Posted 06 Jun 2014 by Natalie LeBlanc

All too often we allocate our “saving” dollars to whatever happens to be leftover at the end of the month. But is that really saving?

It can certainly be easier to let the chips fall where they may: pay the bills, buy that new gadget that everyone is talking about, and then save whatever is leftover. But what is your money really doing for you this way? You are investing in short term satisfaction first, rather than long-term financial security.

Another way of looking at it is by asking yourself, “What are my financially-dependent priorities?” Many people would likely list things like retirement, buying a house, buying a car, or traveling; all very expensive endeavors. (Unless you would like to sail the world in your fishing boat!) If you “Pay Yourself First,” or allocate a portion of your income to your savings before heading to Mic Mac Mall or to Bayer’s Lake Shopping Centre, you are guaranteeing yourself a bit more financial stability in the future. You are working toward your financial goals by giving them priority over fleeting, short-term wants.

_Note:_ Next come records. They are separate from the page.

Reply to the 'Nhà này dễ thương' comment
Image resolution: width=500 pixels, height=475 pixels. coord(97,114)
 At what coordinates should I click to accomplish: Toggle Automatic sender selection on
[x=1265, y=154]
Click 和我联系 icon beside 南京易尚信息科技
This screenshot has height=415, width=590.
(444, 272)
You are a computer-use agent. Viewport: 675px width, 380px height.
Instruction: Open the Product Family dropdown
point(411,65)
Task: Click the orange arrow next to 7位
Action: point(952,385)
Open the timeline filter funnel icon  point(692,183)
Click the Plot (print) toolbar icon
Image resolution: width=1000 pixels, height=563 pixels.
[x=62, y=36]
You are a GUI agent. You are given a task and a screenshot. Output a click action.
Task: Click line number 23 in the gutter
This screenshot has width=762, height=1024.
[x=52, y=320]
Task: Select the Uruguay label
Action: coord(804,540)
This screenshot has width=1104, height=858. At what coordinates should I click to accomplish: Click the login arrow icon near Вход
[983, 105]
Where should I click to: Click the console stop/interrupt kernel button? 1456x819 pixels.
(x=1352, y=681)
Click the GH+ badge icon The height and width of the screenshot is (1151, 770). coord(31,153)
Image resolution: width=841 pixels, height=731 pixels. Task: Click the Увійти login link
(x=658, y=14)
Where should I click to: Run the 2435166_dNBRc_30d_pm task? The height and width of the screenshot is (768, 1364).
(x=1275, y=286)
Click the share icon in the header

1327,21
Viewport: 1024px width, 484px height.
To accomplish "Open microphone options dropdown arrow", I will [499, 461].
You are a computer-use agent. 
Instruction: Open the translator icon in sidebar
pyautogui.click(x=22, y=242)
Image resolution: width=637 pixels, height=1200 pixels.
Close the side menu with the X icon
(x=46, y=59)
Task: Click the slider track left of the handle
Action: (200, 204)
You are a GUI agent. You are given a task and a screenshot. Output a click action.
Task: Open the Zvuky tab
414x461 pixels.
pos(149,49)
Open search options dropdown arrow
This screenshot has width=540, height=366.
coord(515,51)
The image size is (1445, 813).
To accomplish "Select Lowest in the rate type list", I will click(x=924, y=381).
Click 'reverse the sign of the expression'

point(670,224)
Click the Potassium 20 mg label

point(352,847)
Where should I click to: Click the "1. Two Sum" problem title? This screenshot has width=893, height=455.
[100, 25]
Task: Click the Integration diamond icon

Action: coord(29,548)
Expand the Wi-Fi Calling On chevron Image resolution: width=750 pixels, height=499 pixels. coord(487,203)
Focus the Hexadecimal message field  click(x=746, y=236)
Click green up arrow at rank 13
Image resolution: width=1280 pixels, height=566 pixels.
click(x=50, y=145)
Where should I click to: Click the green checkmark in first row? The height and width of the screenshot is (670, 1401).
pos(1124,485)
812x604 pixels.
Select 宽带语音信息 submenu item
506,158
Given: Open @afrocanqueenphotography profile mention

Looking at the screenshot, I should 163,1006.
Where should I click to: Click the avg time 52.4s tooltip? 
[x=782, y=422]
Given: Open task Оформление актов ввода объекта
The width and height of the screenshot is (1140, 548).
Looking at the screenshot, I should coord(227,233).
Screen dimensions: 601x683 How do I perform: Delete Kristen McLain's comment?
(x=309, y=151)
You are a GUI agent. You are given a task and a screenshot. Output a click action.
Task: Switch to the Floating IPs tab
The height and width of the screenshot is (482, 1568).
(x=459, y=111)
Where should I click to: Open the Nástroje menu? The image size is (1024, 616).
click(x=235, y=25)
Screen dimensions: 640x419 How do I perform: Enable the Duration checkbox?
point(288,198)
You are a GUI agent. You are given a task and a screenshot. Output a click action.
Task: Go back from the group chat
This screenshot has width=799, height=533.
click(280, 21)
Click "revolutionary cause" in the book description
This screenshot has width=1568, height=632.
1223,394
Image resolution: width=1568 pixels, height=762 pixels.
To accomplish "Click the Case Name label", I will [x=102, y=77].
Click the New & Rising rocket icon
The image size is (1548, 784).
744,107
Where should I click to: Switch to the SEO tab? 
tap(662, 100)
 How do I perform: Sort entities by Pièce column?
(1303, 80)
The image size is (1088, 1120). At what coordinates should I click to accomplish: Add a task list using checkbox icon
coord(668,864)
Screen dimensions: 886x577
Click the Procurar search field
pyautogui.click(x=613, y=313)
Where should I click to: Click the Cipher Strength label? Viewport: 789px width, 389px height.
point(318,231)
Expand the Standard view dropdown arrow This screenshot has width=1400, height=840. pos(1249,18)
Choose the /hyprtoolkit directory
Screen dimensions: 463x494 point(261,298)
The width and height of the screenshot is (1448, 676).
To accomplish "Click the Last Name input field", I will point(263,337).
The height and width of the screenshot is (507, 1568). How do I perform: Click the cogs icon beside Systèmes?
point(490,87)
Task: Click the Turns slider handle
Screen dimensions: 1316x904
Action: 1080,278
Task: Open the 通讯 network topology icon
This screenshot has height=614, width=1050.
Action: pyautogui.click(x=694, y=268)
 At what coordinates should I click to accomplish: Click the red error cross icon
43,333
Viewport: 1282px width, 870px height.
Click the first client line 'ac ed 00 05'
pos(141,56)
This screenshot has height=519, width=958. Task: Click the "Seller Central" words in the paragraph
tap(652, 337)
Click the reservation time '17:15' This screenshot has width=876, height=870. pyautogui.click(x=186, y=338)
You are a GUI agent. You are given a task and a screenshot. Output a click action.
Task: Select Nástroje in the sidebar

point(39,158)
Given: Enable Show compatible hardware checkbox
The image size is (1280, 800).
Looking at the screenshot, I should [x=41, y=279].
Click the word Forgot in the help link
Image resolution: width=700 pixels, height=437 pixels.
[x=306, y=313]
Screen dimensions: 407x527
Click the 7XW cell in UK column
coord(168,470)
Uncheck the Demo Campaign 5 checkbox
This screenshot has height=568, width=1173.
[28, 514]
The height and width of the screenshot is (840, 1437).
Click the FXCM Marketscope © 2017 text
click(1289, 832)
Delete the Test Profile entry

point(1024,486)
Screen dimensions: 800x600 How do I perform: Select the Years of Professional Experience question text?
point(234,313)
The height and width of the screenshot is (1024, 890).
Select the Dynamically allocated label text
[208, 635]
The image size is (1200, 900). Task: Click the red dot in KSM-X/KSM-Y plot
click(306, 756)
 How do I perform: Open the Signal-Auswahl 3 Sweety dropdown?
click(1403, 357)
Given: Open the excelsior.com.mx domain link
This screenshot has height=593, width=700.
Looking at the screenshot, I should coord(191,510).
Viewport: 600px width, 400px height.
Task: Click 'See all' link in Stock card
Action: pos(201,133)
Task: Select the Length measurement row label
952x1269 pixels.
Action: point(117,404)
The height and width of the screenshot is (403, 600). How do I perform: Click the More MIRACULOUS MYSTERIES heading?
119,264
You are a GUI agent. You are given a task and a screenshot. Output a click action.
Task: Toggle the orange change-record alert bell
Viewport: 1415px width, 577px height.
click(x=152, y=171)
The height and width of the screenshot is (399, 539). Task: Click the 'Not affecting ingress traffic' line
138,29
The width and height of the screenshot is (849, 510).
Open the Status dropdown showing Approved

Paying yourself first has more benefits than simply the knowledge and satisfaction of moving towards your financial goals.  It builds sound financial habits around saving which, if continually exercised, provides more security in the future should the need arise for some quick emergency cash.

When you decide to save in this manner, the amount you have doesn’t have to be grossly large. If you start with just 5% of your income, in a year’s time you will certainly have more than if you didn’t save at all, and for a small fraction of your paycheck. Developing this habit and seeing your savings balance grow can be quite the motivation to up the ante down the road, and in return increase your savings balance even more so.

So what is more important to you: your financially secure future self, or that extra $200 in your bank account?